_What needs to be done_
Nothing but the lines below from the one containing "October 2017 (26, 2225)" through the one containing "留言 (134, 1635)" should appear in the answer, exact and without pictures.

_Items from a dataset_
--------
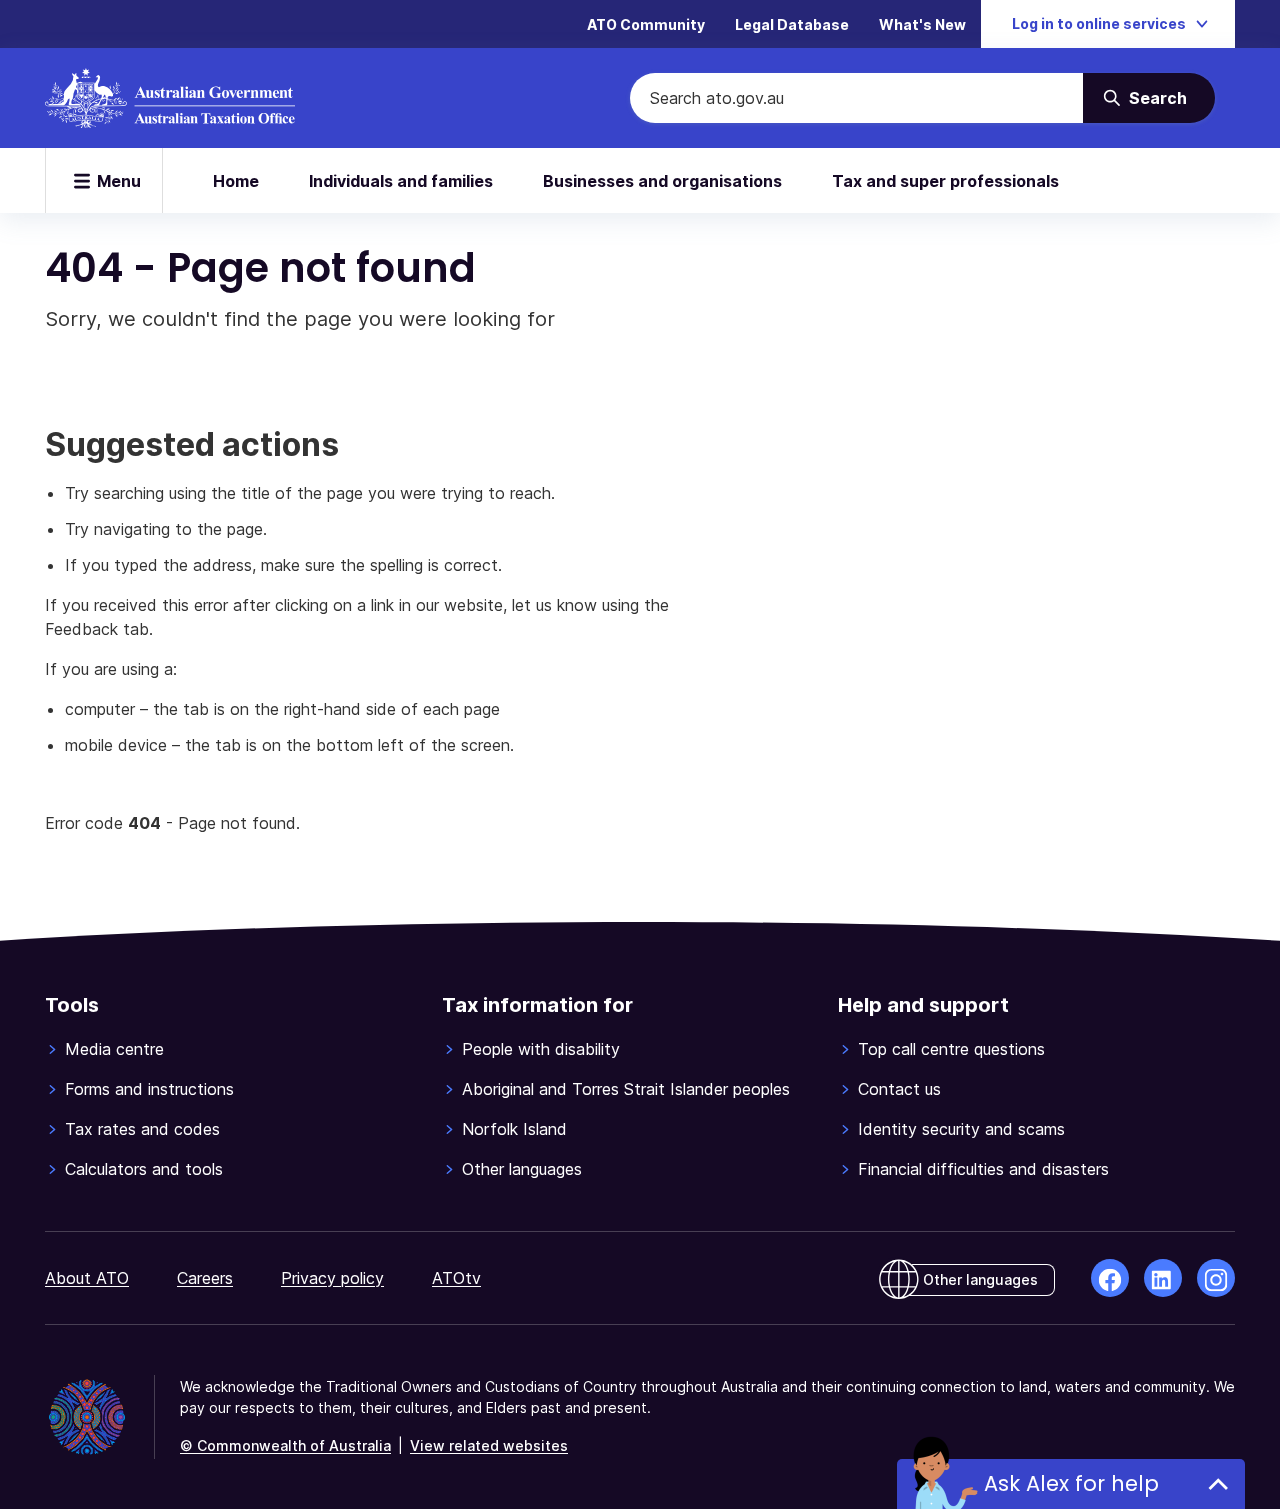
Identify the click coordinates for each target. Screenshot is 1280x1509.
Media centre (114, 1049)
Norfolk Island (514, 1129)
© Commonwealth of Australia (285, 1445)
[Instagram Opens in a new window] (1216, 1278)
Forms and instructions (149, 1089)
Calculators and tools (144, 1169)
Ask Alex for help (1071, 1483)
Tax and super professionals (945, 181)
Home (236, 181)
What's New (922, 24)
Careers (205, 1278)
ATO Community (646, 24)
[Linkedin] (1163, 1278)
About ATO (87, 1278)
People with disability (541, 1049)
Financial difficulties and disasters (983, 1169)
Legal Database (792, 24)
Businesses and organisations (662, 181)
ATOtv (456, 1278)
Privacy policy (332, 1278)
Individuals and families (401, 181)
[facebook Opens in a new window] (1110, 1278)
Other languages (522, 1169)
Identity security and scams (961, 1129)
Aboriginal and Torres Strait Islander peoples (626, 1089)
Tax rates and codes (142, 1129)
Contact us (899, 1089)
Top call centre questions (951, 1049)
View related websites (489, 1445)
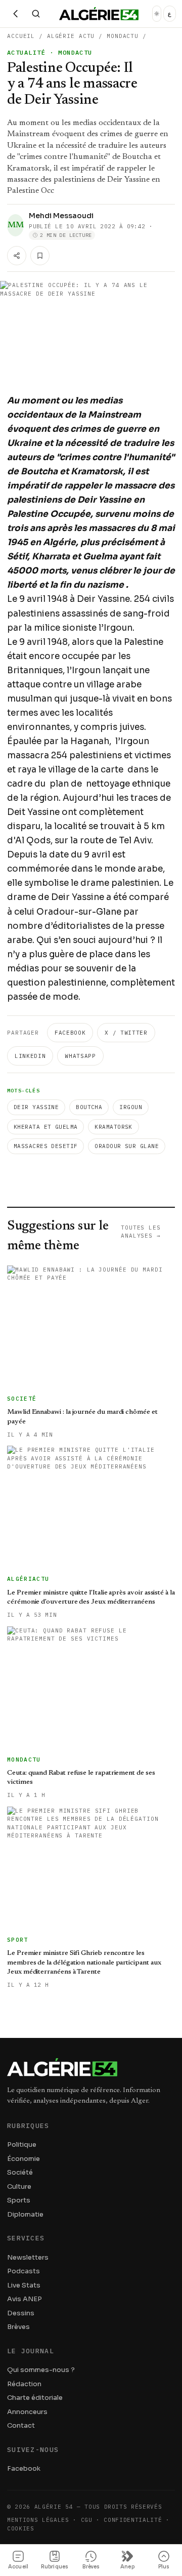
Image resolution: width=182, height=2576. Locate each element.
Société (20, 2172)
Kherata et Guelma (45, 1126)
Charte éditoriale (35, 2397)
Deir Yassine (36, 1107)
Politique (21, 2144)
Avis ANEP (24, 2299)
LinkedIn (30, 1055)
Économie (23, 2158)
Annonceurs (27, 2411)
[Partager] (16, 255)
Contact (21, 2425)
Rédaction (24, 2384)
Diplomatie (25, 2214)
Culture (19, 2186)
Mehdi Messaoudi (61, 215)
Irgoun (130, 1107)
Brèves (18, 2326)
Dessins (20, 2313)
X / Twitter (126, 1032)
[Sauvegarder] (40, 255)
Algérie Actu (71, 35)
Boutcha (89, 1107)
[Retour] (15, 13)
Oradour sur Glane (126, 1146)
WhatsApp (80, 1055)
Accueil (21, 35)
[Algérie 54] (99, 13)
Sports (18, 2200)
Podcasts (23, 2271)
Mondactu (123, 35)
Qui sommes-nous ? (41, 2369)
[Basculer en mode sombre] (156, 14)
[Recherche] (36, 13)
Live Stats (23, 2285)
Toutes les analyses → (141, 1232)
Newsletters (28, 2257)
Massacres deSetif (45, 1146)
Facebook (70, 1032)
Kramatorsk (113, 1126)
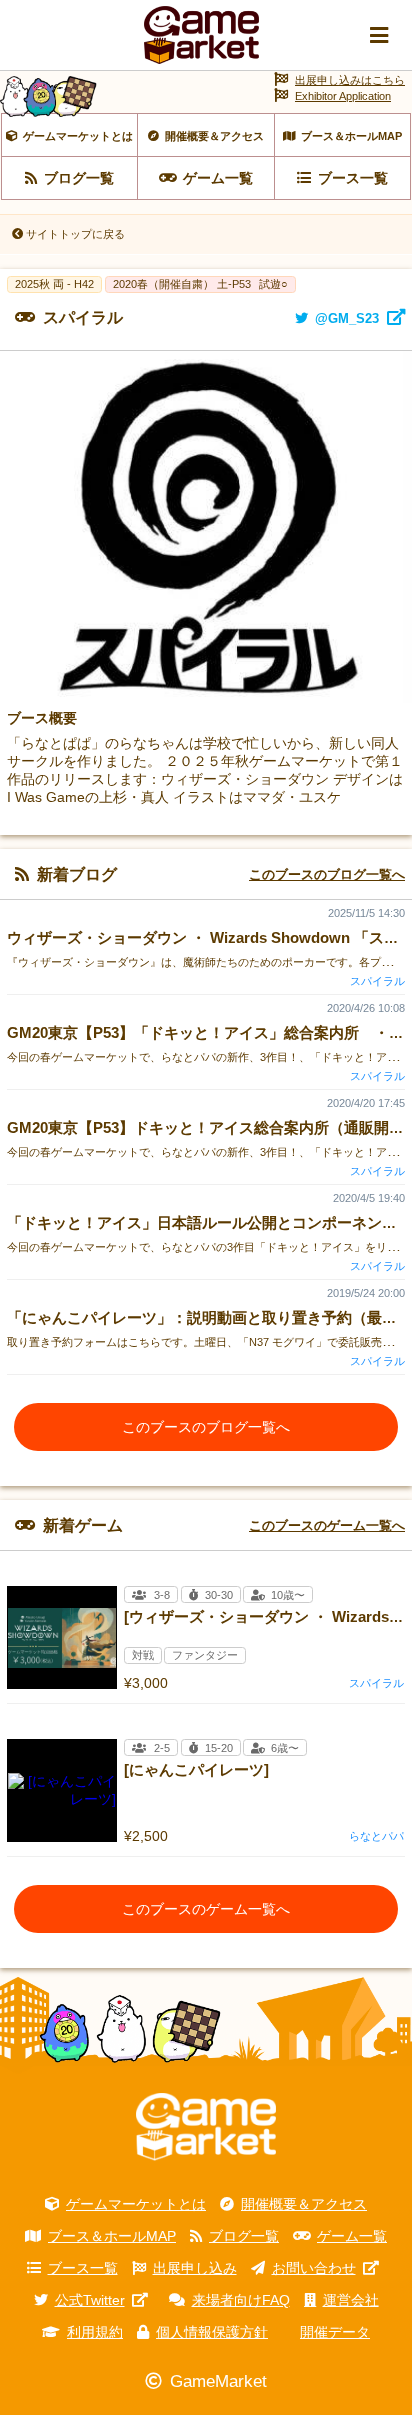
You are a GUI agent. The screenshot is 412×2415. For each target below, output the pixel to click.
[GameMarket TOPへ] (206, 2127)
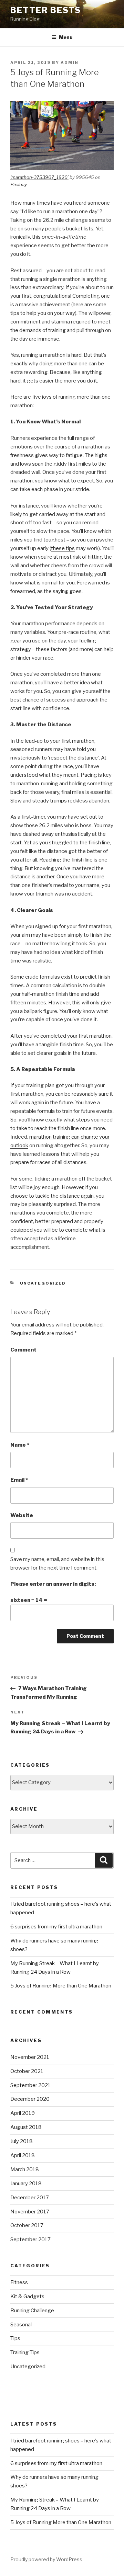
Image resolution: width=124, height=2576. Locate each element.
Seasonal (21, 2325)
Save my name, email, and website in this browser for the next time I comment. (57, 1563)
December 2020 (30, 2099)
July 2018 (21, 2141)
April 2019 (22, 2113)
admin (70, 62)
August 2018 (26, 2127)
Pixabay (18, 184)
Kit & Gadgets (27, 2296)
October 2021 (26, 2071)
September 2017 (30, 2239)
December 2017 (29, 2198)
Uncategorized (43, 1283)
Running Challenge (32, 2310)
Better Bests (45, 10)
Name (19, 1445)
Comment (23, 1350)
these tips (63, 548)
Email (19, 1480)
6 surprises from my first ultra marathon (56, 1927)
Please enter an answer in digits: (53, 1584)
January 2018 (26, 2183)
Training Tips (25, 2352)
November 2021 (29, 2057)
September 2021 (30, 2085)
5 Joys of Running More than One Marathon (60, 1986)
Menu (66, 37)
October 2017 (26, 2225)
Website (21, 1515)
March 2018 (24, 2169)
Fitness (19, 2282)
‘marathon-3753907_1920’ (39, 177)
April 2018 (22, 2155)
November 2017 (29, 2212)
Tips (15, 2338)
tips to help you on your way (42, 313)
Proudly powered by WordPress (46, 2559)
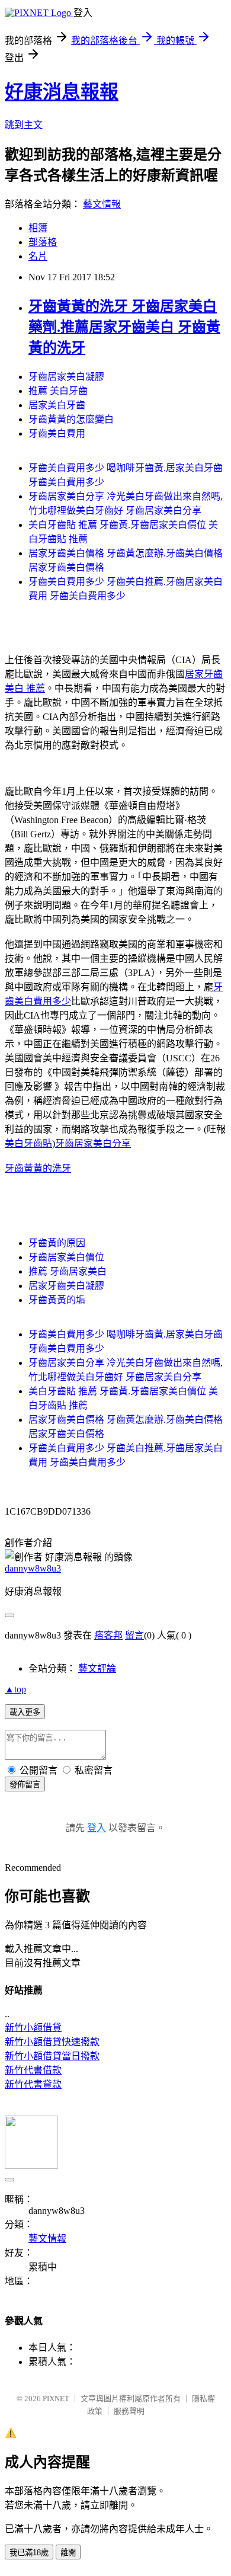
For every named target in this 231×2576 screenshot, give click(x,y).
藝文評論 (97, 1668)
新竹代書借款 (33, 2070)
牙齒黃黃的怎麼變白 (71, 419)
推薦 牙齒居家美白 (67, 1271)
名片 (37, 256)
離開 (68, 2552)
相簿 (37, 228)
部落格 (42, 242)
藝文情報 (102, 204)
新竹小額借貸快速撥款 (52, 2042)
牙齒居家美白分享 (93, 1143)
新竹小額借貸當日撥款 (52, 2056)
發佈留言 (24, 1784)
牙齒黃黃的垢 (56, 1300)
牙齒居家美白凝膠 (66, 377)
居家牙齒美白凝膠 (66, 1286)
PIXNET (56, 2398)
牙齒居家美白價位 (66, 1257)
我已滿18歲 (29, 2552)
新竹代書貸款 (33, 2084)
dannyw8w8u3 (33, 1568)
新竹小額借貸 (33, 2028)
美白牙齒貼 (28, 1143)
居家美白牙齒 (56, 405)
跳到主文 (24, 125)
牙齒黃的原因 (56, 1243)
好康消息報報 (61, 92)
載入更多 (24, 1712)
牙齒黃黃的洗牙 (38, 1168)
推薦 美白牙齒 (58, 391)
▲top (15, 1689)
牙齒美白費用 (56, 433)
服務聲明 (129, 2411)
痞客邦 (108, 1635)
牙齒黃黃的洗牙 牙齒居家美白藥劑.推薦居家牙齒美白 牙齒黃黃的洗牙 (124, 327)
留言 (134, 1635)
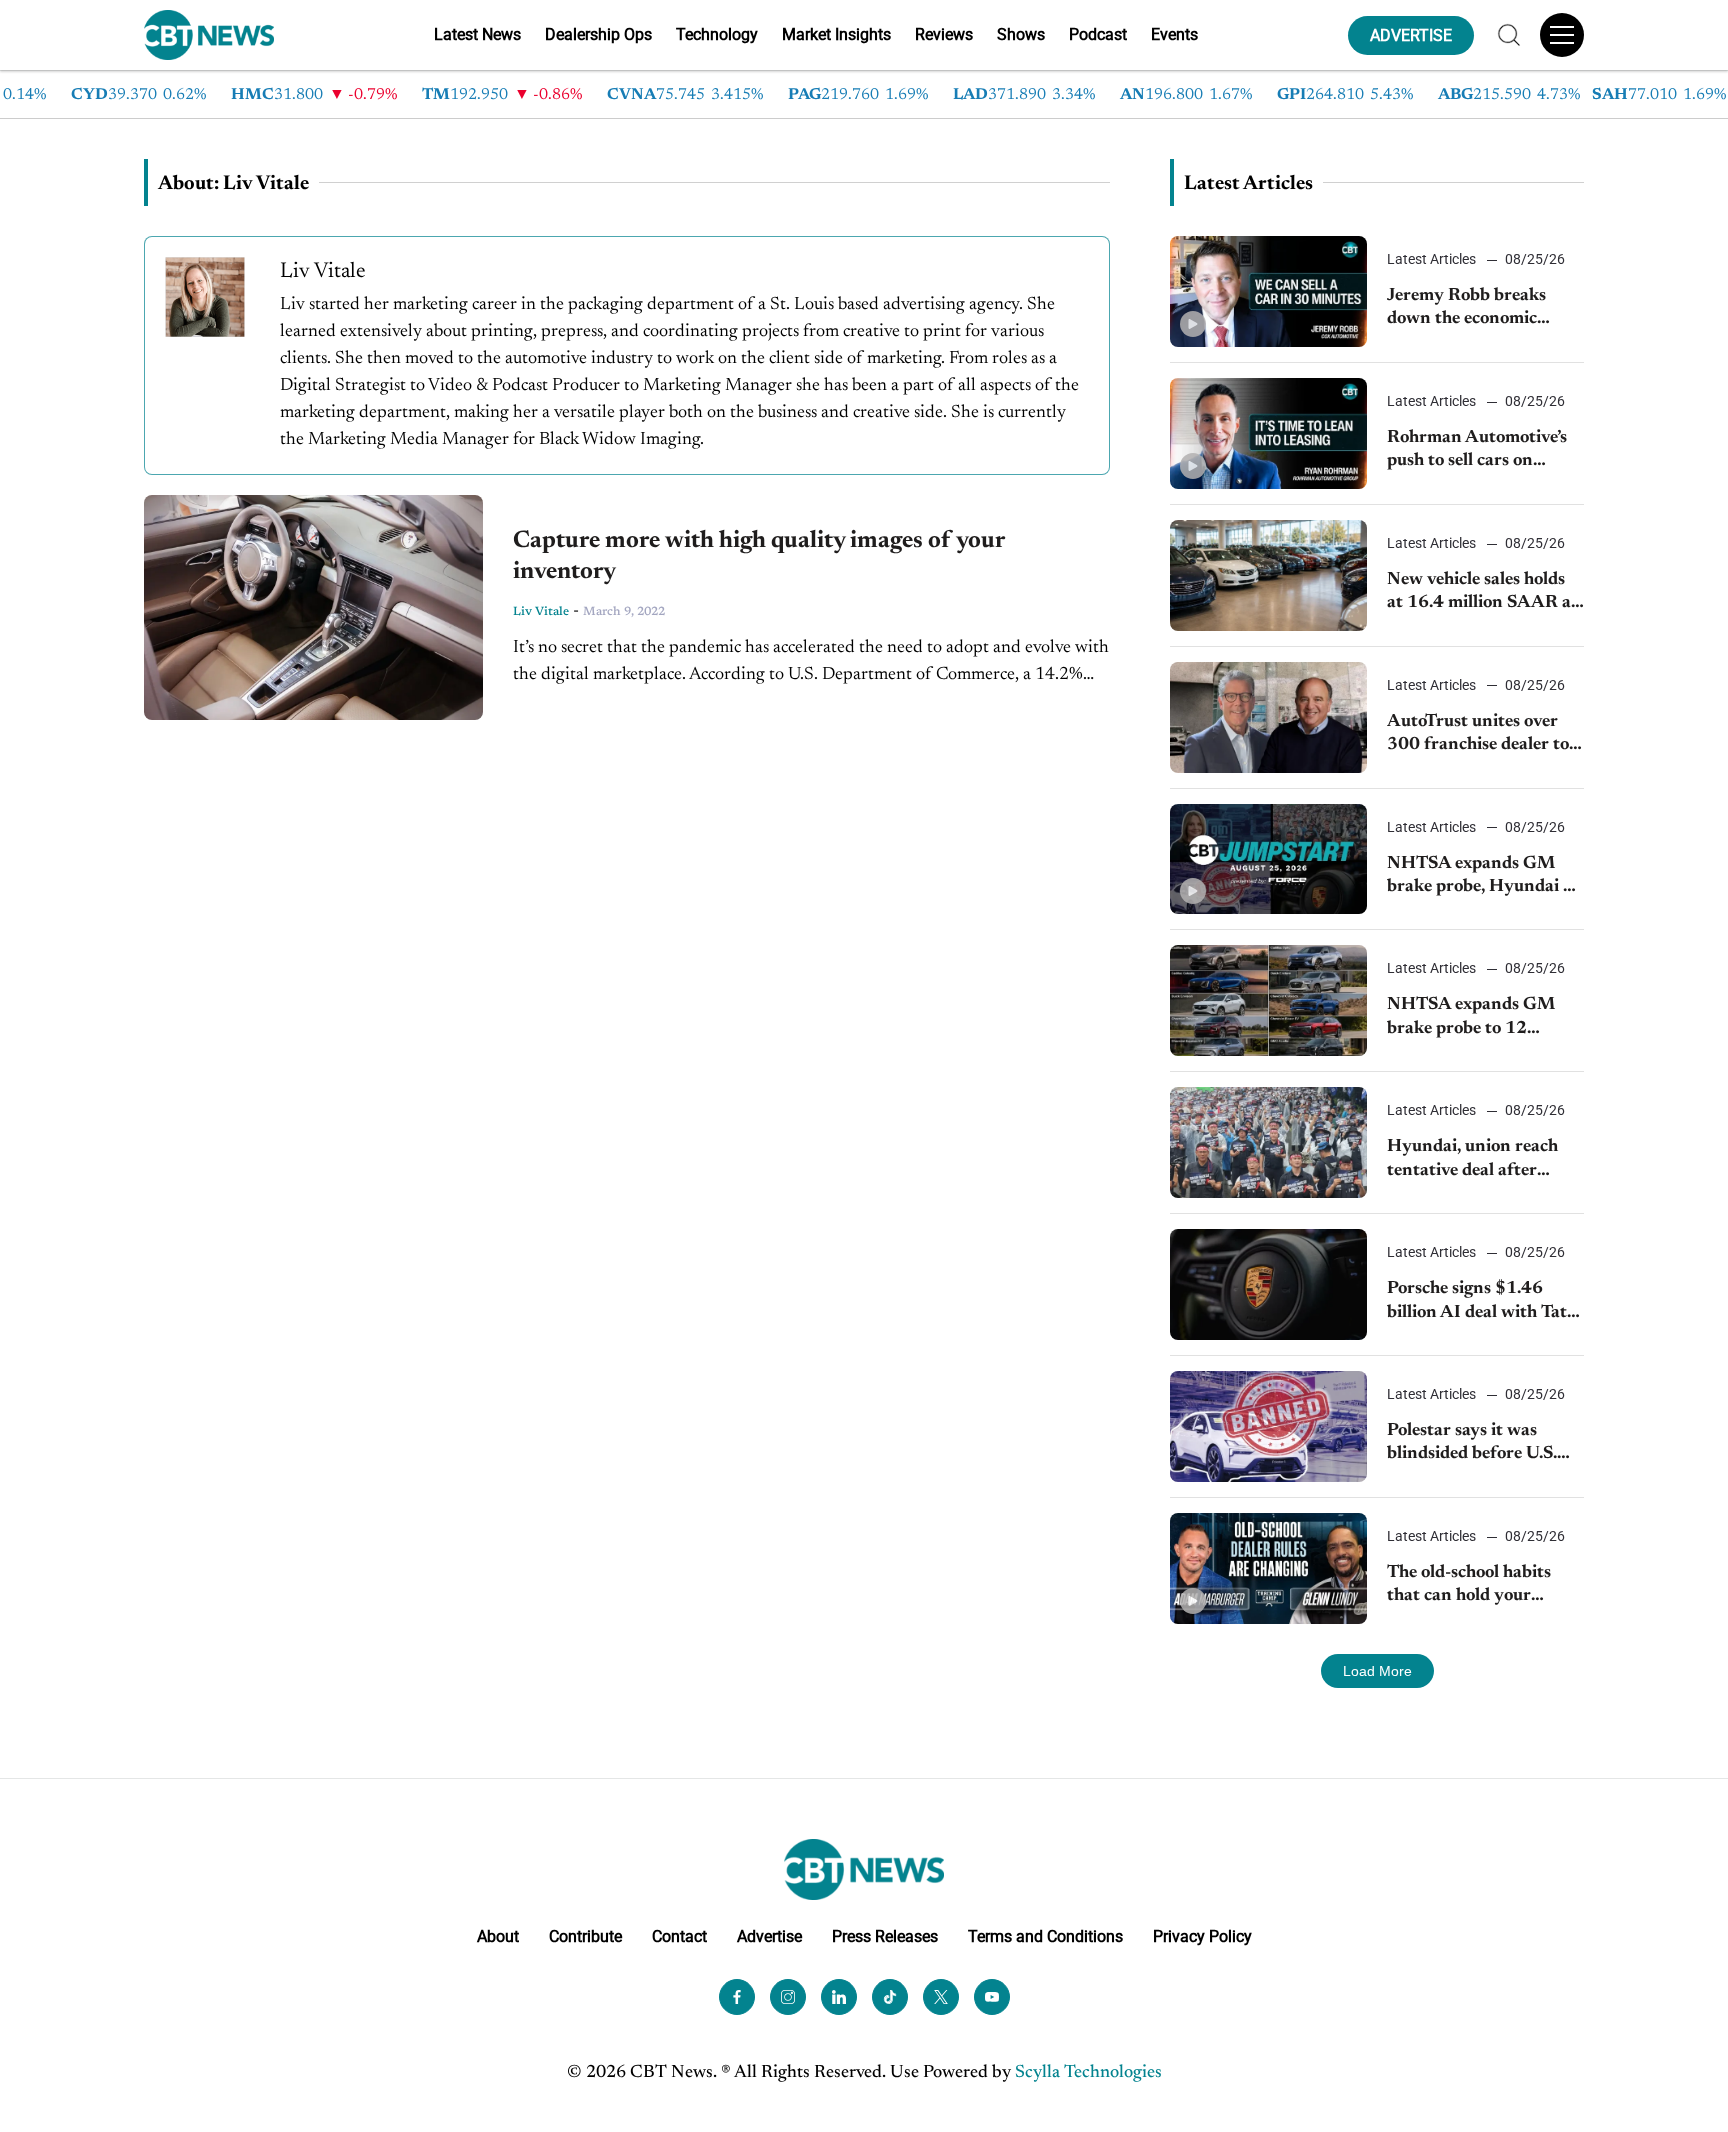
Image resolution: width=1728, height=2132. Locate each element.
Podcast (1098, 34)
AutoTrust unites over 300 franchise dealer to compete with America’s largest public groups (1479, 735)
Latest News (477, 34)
--------
_Response to the exercise_
October 2017 (26, 2225)
Website (21, 1515)
March 2018 (24, 2169)
Fitness (19, 2282)
‘marathon-3753907_1920’ (39, 177)
April 2018 (22, 2155)
November 2017 (29, 2212)
Tips (15, 2338)
tips to help you on your way (42, 313)
Proudly powered by WordPress (46, 2559)
For every named target in this 231×2576 screenshot, give click(x,y).
藝文評論 (97, 1668)
新竹代書借款 (33, 2070)
牙齒黃黃的怎麼變白 (71, 419)
推薦 牙齒居家美白 (67, 1271)
名片 (37, 256)
離開 (68, 2552)
相簿 (37, 228)
部落格 (42, 242)
藝文情報 (102, 204)
新竹小額借貸快速撥款 (52, 2042)
牙齒居家美白分享 (93, 1143)
新竹小額借貸當日撥款 (52, 2056)
發佈留言 (24, 1784)
牙齒黃黃的垢 (56, 1300)
牙齒居家美白凝膠 (66, 377)
居家牙齒美白凝膠 (66, 1286)
PIXNET (56, 2398)
牙齒居家美白價位 (66, 1257)
我已滿18歲 (29, 2552)
新竹代書貸款 (33, 2084)
dannyw8w8u3 (33, 1568)
新竹小額借貸 (33, 2028)
美白牙齒貼 (28, 1143)
居家美白牙齒 (56, 405)
跳到主文 (24, 125)
牙齒黃的原因 (56, 1243)
好康消息報報 (61, 92)
載入更多 (24, 1712)
牙齒黃黃的洗牙 (38, 1168)
推薦 美白牙齒 (58, 391)
▲top (15, 1689)
牙齒美白費用 (56, 433)
服務聲明 (129, 2411)
痞客邦 (108, 1635)
牙齒黃黃的洗牙 牙齒居家美白藥劑.推薦居家牙齒美白 牙齒黃黃的洗牙 (124, 327)
留言 (134, 1635)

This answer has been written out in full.